Changing fashion industry trends: Soumajit Bhowmik, CEO & Co-founder, Styched
A brand with which consumers can identify and whose story they espouse will attract more buyers writes Soumajit Bhowmik.
In the fashion industry, there is a parlance that once a fashion trend has been identified, it is already on its way out. The fashion industry evolves with breathtaking speed. The pace at which the industry is developing has been given a further impetus by technology and a transition towards working from home. A few ways fashion industry trends are changing are as follow.
Smart wearables and IoT
In an era where everyday devices are being embedded with smart technology, it was inevitable that intelligent wearables would come along. The demand for and acceptance of smart wearables is surging. Consumers, especially younger tech-savvy ones, expect that technology be incorporated in as many aspects of their lives as possible. Businesses are happy to meet this demand which has led to smart wearables like T-shirts whose graphics are alive or smart socks that count footsteps. Consumers expect their wearables to complement their technology-dependent lifestyles. Firms that deliver intelligent wearables are riding the crest of a rising wave that will soar ever higher in the years ahead.
Consumers are willing to pay extra for smart wearables when they see value in such apparel. They wear clothing all day, every day and expect technology to play a part in their sartorial choices. When such attire collects valuable data, aids in improving posture, or has temperature adjustment features based on the weather, they become products consumers must have. Today smart wearables are aspirational products as they signal that their owner is trendy and successful.

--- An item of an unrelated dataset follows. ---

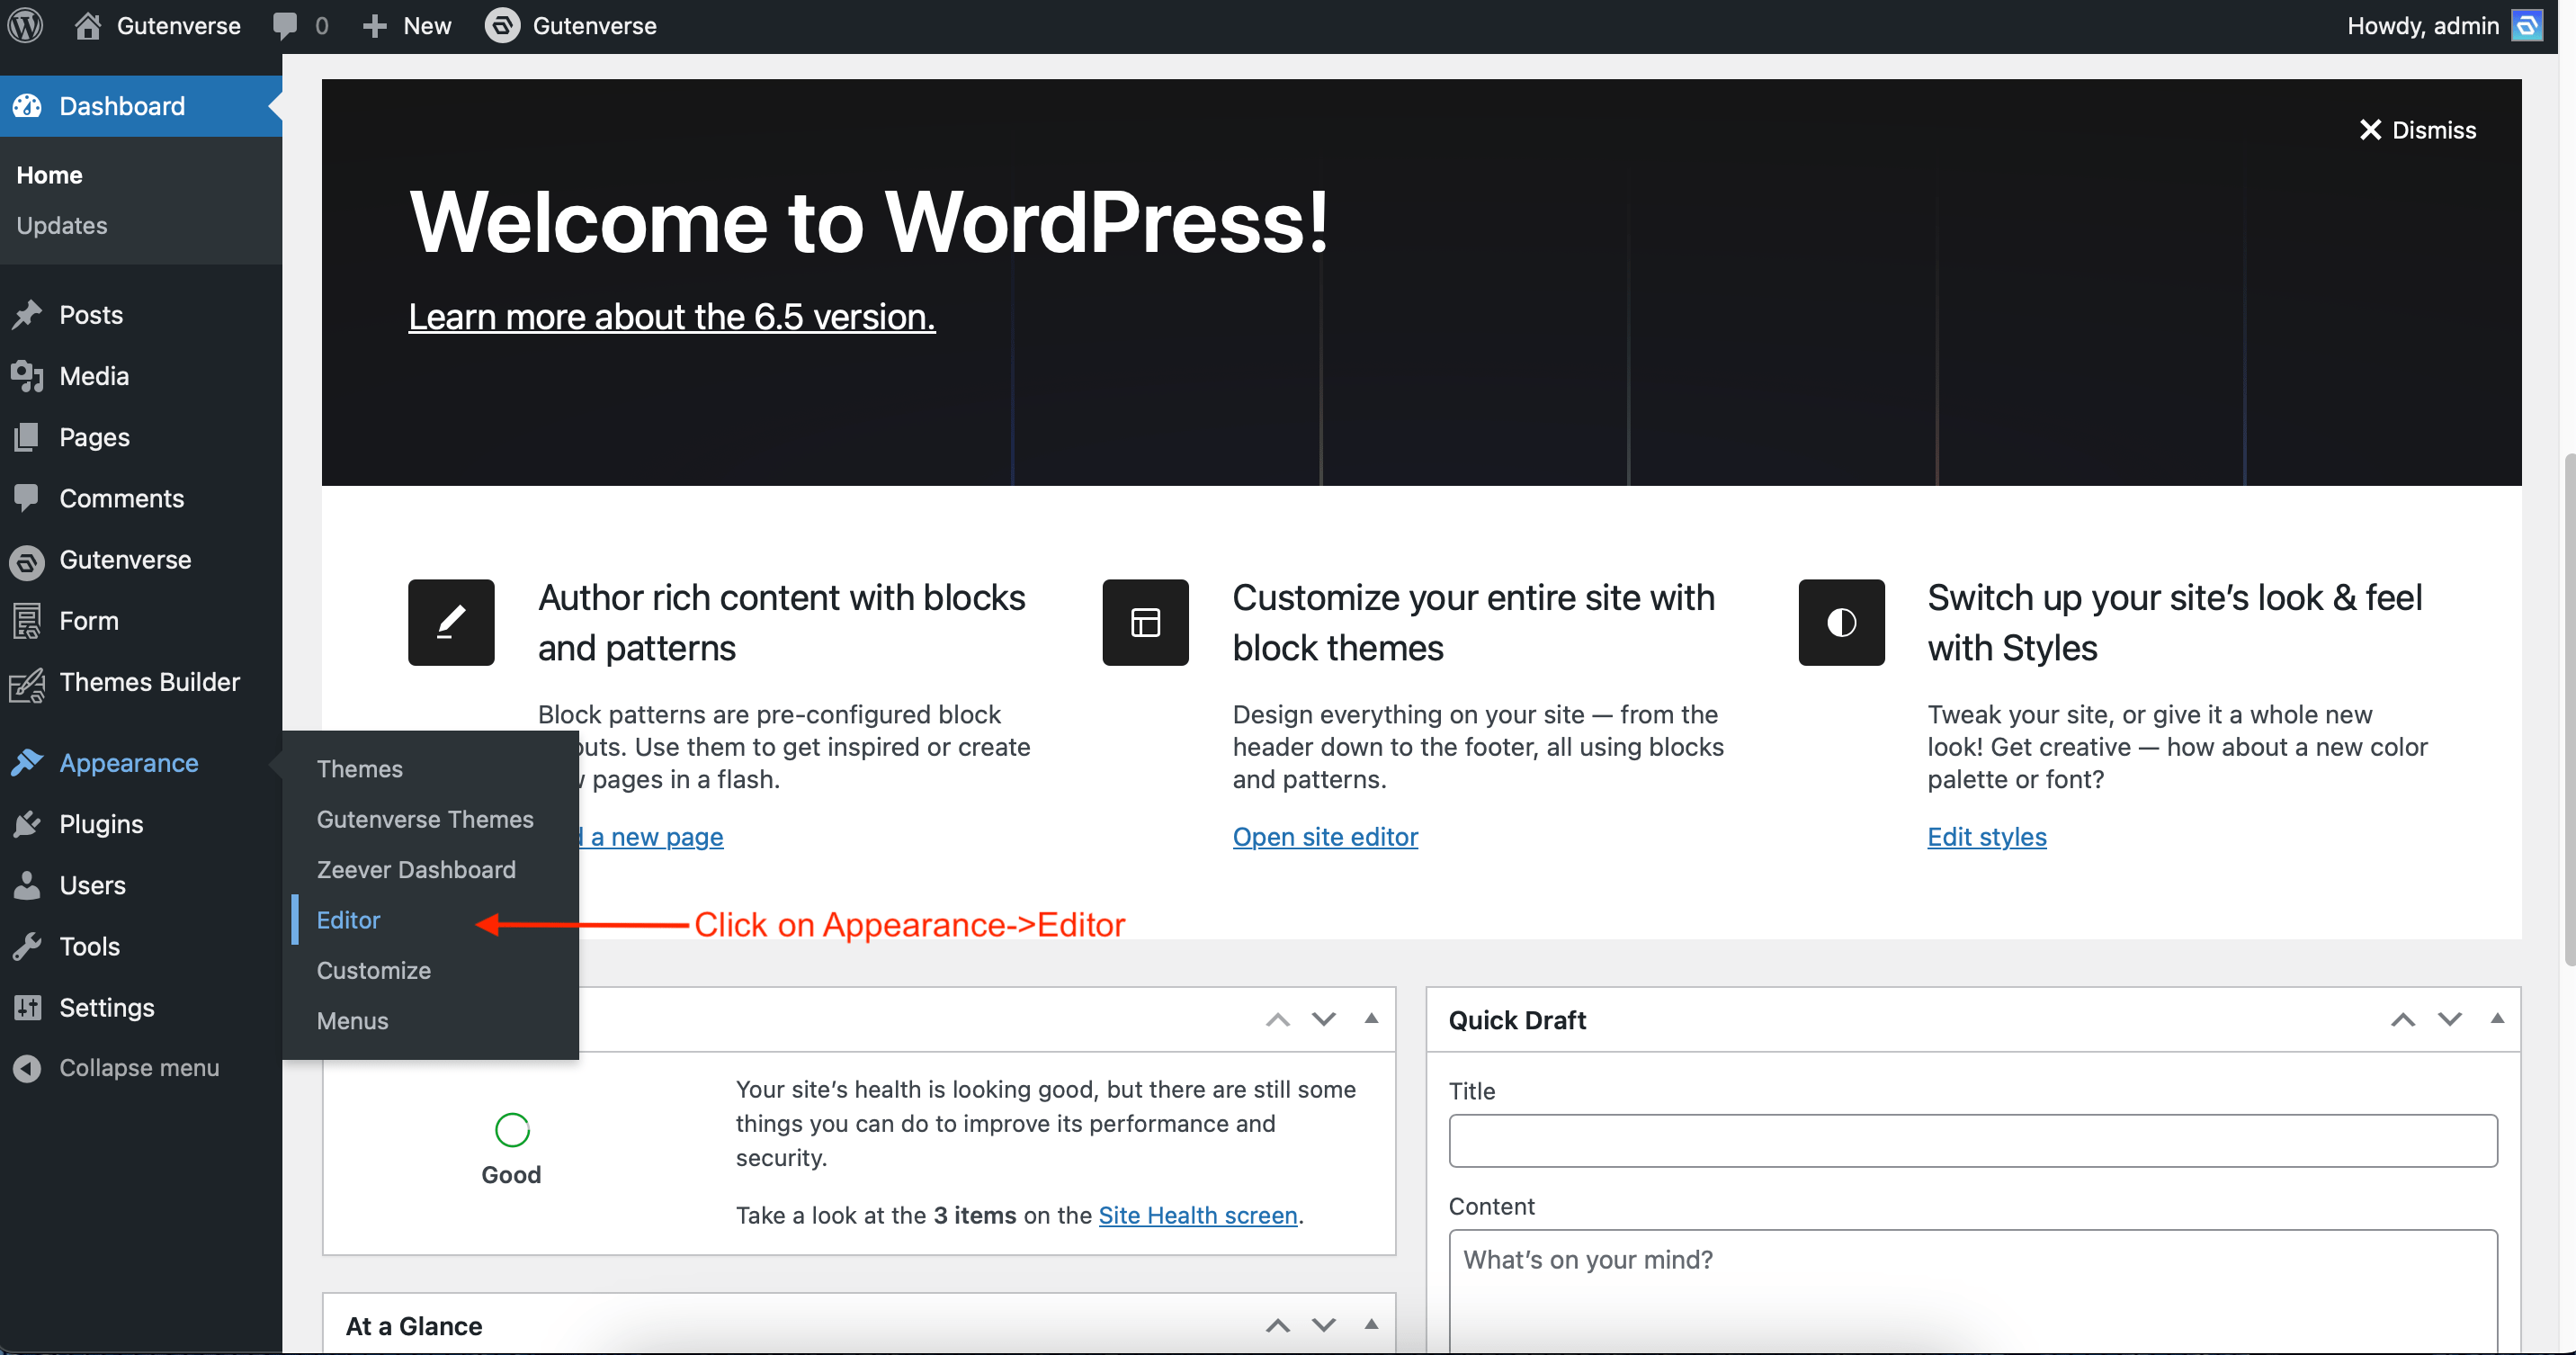Click the WordPress logo in admin bar

25,25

On-demand fashion is letting apparel brands respond to customers' tastes immediately. For too long, many brands seasonally manufactured goods that weren't successful with consumers. A reason for this was that there was no iterative process between consumers and brands that let the latter understand which apparel the former wanted. Without a robust customer feedback mechanism in place, nearly 35%-40% of clothing had to be liquidated
To prevent such wastage, some firms are adopting a production-on-demand model. With this model in place, apparel manufactures can respond instantly to customer demands. This production model leads to zero wastage and produces clothing consumers will love for a lifetime. It puts a brands finger on its consumers' pulse and lets it react to buyers demand with lightning speed.
More rooted fashion
A work from home culture has arrived. Millions across the world are working from home and are likely to continue doing so for the foreseeable future. Under this blended workplace model, a significant number of employees with work permanently from home. This model will have a massive impact on the fashion industry. Being fashionable in the workplace was taken for granted, now when a significant number of employees work from home, looking good in the office will no longer be a consideration.
Instead of dressing formally, people will prefer wearing casual garments that give them free expression. Think the house dress in a new avatar. Even in the workplace, more people will wear smart casuals, casual wear, and pyjamas. Fashion will transition from being "attention-grabbing" and “in your face” to being more rooted and comfortable. Even in offices that have a button-down dress code, more employees will be seen wearing casual apparel. Hence there will be a shift from impractical and uncomfortable attire to comfortable and rooted clothing.
More and more consumers are growing conscious of their impact on the environment. They are turning to sustainable practices, whether it is burning fewer fossil fuels by shared commuting or cutting down on the use of other natural resources. Increasingly, these same consumers are buying from brands that manufacture clothing using sustainable practices. Brands that employ sustainable practices use a fraction of the natural resources used by companies that manufacture using traditional means. Consumers are willing to pay a premium for apparel manufactured using sustainable practices. They want to buy from companies that are working to make the world a better place.
Increasingly, people want to buy simple clothing like sweatpants which bring out their personality and are easy to maintain. Consumers want to wear apparel that makes them feel comfortable and attractive. There is a move towards self-expression by wearing clothing that is functional as opposed to being a statement. Hence consumers are more likely to wear apparel made of cotton, linen, washable silk, and merino wool and perhaps avoid clothing that has delicate beadwork and lace or complex rayon that stain and shirk.
In the coming years, the narrative an apparel brand can create around its offerings will play a significant role in its success. A brand with which consumers can identify and whose story they espouse will attract more buyers. Such values may include sustainability and high-quality but straightforward apparel that contributes to the wearers' personality.